I have a Leica Rangefinder with a Leitz Elmar 50 mm, F 3.5 lens.

It's a Leica 11f...made in 1952.

I bought it in 1982. I've used it a lot in the past 30 years. It's never needed a repair. The pictures it takes are excellent...still stunning.

I still find there are not many cameras that can equal it's very low light focusing ability.

It's built like a tank. All the controls are silky smooth and precise . Setting the controls is a tactile pleasure the like of which I've never experienced with another camera and I've had plenty of them and used many different brands.

Imagine that...after 60 years...over half a century of use.

It cost me about $ 350 CAD or so 30 years ago.

I've often thought that a Leica M9 with a somewhere around a 24mm, 50mm and 90 mm Leica lenses might just be the thing to buy for a lifetime of fine photography.

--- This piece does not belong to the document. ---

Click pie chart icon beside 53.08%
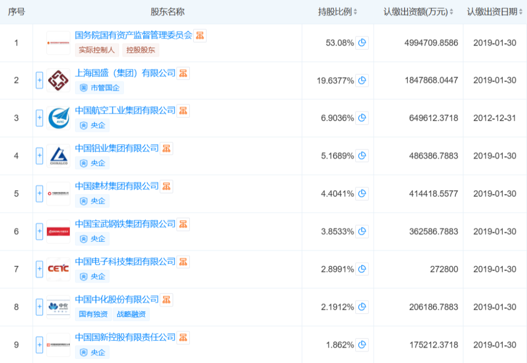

Also a basic DSLR (say a Pentax KR with a DA 300mm lens for telephoto work to complete your kit. Leica Rangefinders don't lend themselves to telephoto work.

Will I follow my own advice ? No I'm too old now, having been born in the '40's.

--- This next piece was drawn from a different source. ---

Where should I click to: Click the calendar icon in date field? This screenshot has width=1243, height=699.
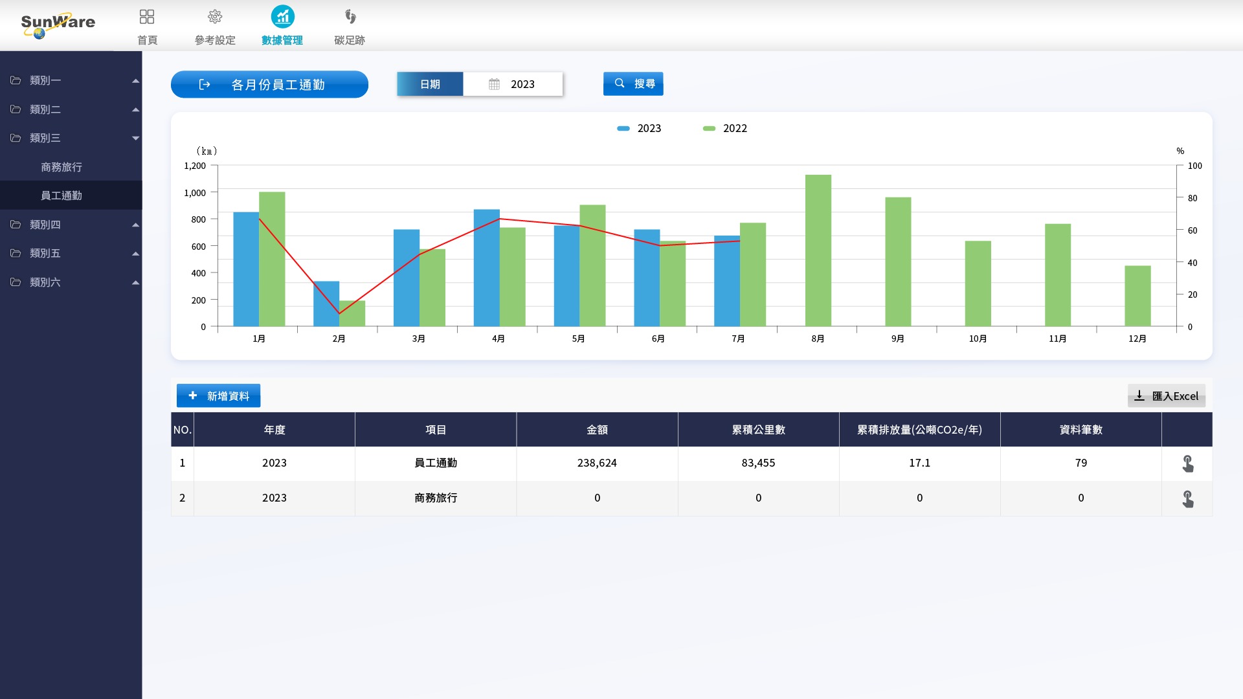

But if I was 20 something, single and had good cash flow...I would.

I also have and wear a Rolex watch. A basic Air-King-Date. Stainless steel. It was bought for me as an engagement gift by my wife to be.
It's much like the old Leica I have. Reliable, durable, requiring little if any service. Accurate. Still looks like a new watch.
But I've always loved fine mechanical machines. Not everybody is as enamored of them as I am.

To each his own, I suppose.

Hope this helps to explain the mystique of Leica.

Take care,

Les

Last edited by lesmore49; Feb 15, 2012 at 7:39 PM.